In September 2016, Great Western Railway began operating services from Paddington with Class 387 trains, which led to most Greenford services that had previously run to Paddington to terminate at West Ealing, using the newly built platform 5. In June 2017, it was announced that completion of the station was delayed until 2019. In December 2017, MTR Crossrail took over management of the station from Great Western Railway, with TfL Rail services running from May 2018, transferring to the Elizabeth line in May 2022. In 2019, contracts for the new station building was awarded, allowing construction of the new station building.

Following delays due to the COVID-19 pandemic, the new station building opened on 25 March 2021, providing step free access to all platforms. The existing station building on Drayton Green Road was permanently closed.

=== Accidents and incidents ===

On 5 August 1989, an express passenger train travelling from Oxford to Paddington collided with a piece of rail left on the track, probably by vandals, and the locomotive, Class 50 50025 Invincible, was derailed along the points near to platform 2 (these points were removed by November of that year). There were no serious injuries.

==Services==
Services at West Ealing are operated by the Elizabeth line and Great Western Railway using Class 345, 165 and 230 multiple units.

As of the December 2024 timetable, the typical Monday to Friday off-peak service is:
- 4 tph (trains per hour) westbound to Heathrow Terminal 4 (Elizabeth line)
- 2 tph westbound to Heathrow Terminal 5 (Elizabeth line)
- 4 tph eastbound to Abbey Wood (Elizabeth line)
- 2 tph eastbound to Shenfield (Elizabeth line)
- 2 tph to Greenford (Great Western Railway)

A Sunday service was introduced at the station in May 2019. Prior to this, the station was closed on Sundays.

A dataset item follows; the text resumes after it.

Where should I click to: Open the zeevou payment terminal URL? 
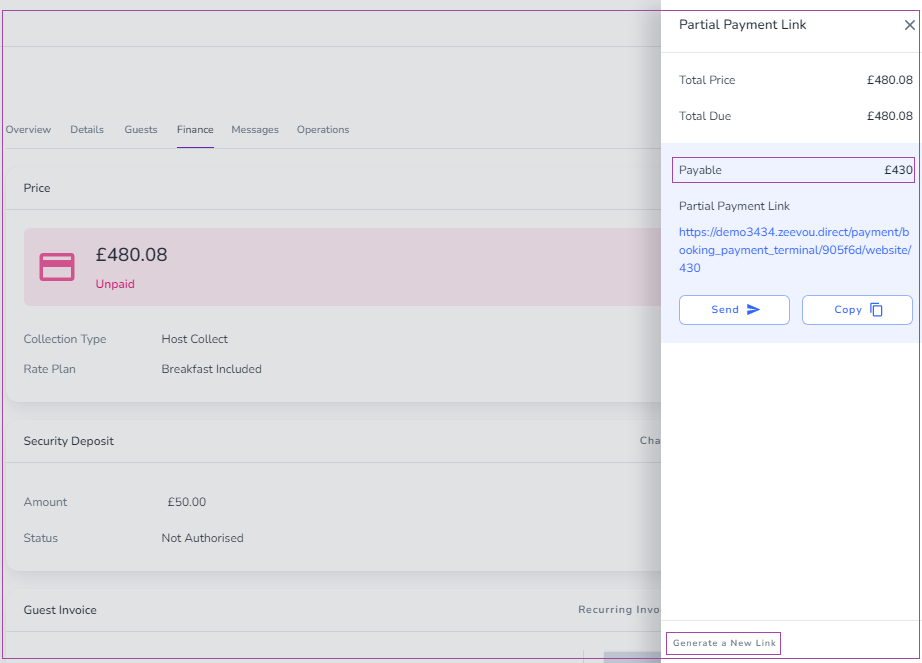[x=794, y=250]
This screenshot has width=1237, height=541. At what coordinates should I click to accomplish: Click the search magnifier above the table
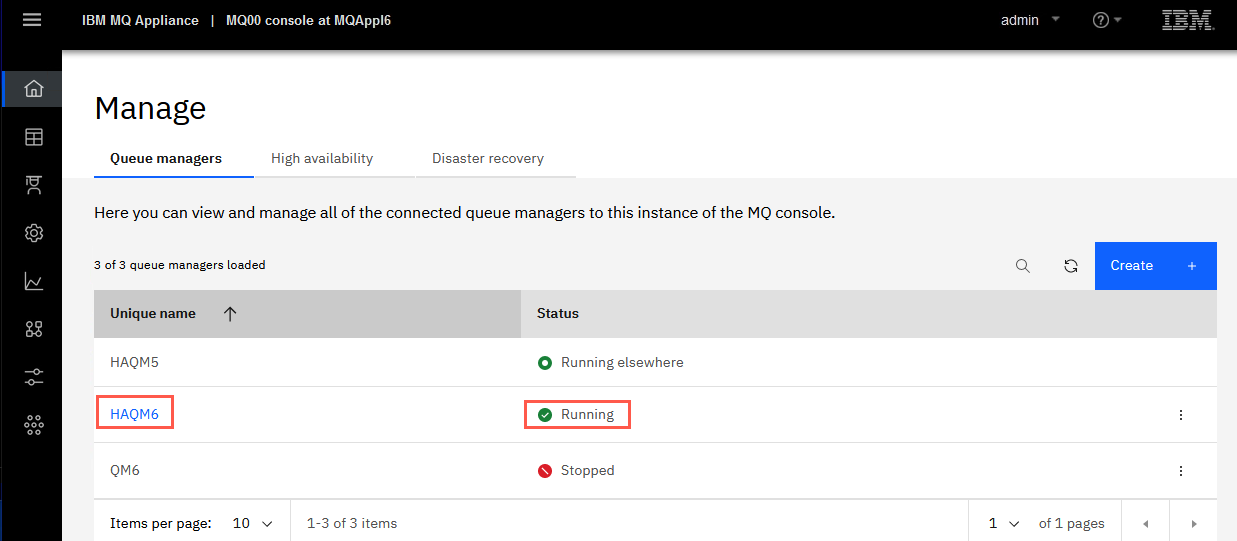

The services to Greenford do not run on Sundays.

The station was also served by a very limited Chiltern Railways service of one train per week to on Wednesdays only. It last ran on 7 December 2022, being replaced by a bus service.

| Preceding station | Elizabeth line |  |  | Following station |
| Hanwell towards Heathrow Terminal 4 |  | Elizabeth line |  | Ealing Broadway towards Abbey Wood |
| Hayes & Harlington towards Heathrow Terminal 5 | Ealing Broadway towards Shenfield |
| Preceding station | National Rail |  |  | Following station |
| Drayton Green |  | Great Western RailwayGreenford branch line Monday-Saturday only |  | Terminus |
Historical services
| Preceding station | London Underground |  |  | Following station |
| Hanwell towards Windsor |  | District line |  | Ealing Broadway towards Mansion House |

==Connections==
London Buses routes E7 and E11 serve the station.